■ **TRY IT**:
All entries below are to be set down again, identical to the source.

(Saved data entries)

——————

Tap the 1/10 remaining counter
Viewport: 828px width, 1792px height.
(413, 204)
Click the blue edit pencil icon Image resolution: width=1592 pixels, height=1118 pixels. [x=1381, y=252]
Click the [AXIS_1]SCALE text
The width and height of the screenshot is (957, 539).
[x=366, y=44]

——————

■ **RESULT OF THE TASK**:
Tap the 1/10 remaining counter
Viewport: 828px width, 1792px height.
(413, 204)
Click the blue edit pencil icon Image resolution: width=1592 pixels, height=1118 pixels. [x=1381, y=252]
Click the [AXIS_1]SCALE text
The width and height of the screenshot is (957, 539).
[x=366, y=44]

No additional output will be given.